Economie, frontières et origine

L'heure est plus que jamais au “Consommez français !”. Nos politiques, sous l'impulsion de nos producteurs, n'ont plus que ce mot-là à la bouche. L'origine France s'affiche fièrement, souvent en très gros, sur tous les étals de l'Hexagone, grande distribution en tête. Visite au rayon fruits et légumes dans un grand Monoprix de Paris en semaine 33 : quasiment pas un seul produit qui ne soit pas d'origine France, exception faite bien sûr du peu de produits exotiques (ananas, mangue…) et d'une référence de pêches plates venues d'Espagne. Certes, c'est la pleine saison pour nombre de fruits français, les volumes et la qualité sont au rendez-vous, mais l'origine France n'a jamais été aussi présente.
Les ventes de produits exotiques pâtissent-elles, elles aussi, de cette incitation à consommer français ? Oui, aussi, nous indique-t-on. En grande distribution, les consommateurs classiques les boudent un peu plus, mais la GMS capte de plus en plus les populations dites “ethniques”, grands consommateurs d'exotiques, ce qui devrait rééquilibrer un peu la donne. Néanmoins les importateurs revoient leurs offres (lire p. 30).
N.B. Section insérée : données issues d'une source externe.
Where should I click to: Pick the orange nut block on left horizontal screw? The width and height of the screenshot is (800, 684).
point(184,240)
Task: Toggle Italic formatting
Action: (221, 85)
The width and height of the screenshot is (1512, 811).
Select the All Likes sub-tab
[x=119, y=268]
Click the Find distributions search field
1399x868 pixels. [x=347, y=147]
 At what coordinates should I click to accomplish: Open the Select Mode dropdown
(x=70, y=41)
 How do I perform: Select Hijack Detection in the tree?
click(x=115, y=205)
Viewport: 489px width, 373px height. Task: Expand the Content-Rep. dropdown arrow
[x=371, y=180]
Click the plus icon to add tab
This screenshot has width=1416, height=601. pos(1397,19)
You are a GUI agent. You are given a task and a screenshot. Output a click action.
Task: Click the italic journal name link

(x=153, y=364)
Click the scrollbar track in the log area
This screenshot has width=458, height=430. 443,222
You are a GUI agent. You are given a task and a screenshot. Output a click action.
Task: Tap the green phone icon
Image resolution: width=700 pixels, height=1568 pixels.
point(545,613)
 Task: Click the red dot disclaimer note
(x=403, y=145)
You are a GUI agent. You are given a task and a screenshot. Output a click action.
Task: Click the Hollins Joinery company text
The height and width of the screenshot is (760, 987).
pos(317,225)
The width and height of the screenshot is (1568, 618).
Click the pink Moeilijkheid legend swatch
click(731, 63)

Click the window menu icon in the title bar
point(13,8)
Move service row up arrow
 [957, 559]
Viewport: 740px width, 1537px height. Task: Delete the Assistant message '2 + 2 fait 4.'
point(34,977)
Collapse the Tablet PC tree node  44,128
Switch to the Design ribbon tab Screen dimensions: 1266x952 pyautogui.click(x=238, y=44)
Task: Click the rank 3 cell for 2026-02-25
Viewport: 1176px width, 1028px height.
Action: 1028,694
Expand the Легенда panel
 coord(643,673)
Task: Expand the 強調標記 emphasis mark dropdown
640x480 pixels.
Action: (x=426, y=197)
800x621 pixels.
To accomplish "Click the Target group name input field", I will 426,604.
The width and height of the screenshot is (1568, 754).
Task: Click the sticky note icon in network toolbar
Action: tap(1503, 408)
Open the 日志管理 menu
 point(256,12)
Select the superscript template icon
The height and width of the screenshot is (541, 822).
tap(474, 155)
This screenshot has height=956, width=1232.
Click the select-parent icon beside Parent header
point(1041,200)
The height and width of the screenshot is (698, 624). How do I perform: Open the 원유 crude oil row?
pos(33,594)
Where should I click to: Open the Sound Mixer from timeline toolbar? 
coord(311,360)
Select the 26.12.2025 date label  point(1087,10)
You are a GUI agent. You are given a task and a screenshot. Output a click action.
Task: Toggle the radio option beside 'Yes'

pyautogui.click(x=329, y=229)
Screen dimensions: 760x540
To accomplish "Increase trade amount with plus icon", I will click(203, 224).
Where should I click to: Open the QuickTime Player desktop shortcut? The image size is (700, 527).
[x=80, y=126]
Que la France fasse la promotion de ses produits, du consommer local, soit. Soutenir notre production, elle en a besoin. Faire travailler l'économie française, OK. Mais de quelle économie parle-t-on ? Promouvoir à outrance nos produits, montrer du doigt parfois violemment ceux de nos voisins européens, c'est un peu oublier que la France exporte aussi et pas que du premium… C'est aussi un peu oublier qu'on a besoin d'importer, même des fruits et légumes produits sur notre territoire, quand les quantités ne sont pas suffisantes ou hors saison pour satisfaire la consommation. De quelle frontière parle-t-on aussi ? Que dire des opérateurs frontaliers qui viennent cultiver dans l'Hexagone pour vendre sur notre territoire des produits origine France, à l'image des fils Henk Vandevelde, cette entreprise belge qui souhaitent implanter des serres de tomates dans le nord de la France (lire fld hebdo du 26 août 2015) ?
Et ces gros opérateurs français, de pommes par exemple, qui importent aussi pour optimiser leur outil industriel. N'est-ce pas aussi cela l'économie française ?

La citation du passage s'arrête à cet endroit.